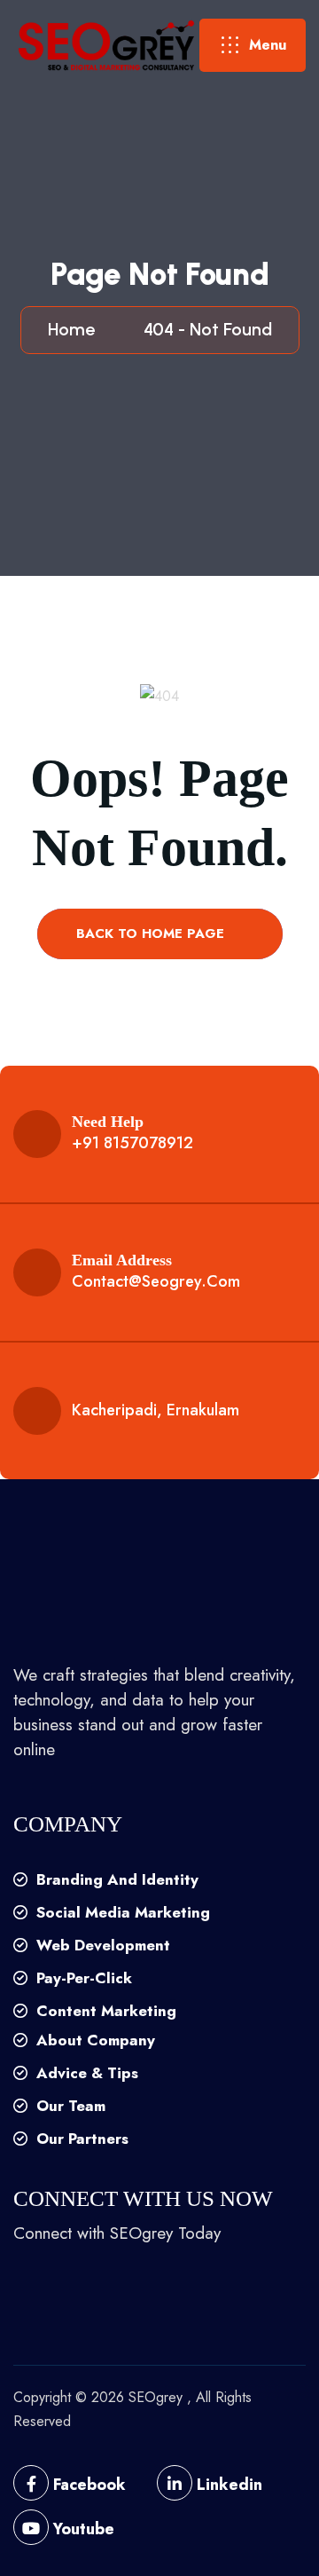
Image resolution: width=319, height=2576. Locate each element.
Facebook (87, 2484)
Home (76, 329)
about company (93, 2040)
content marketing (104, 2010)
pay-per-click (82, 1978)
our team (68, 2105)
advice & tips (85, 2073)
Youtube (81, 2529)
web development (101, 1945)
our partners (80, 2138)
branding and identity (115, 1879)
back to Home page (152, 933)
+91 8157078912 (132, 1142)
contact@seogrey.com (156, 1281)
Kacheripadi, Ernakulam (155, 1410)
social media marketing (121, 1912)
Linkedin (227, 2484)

■ ■ ■ ■ ■ ■ ■

*DIRECTIONS FOR THIS TASK*: Scan the records above for the word "marketing" and return every line where it occurs.

*OUTPUT BELOW*:
content marketing (104, 2010)
social media marketing (121, 1912)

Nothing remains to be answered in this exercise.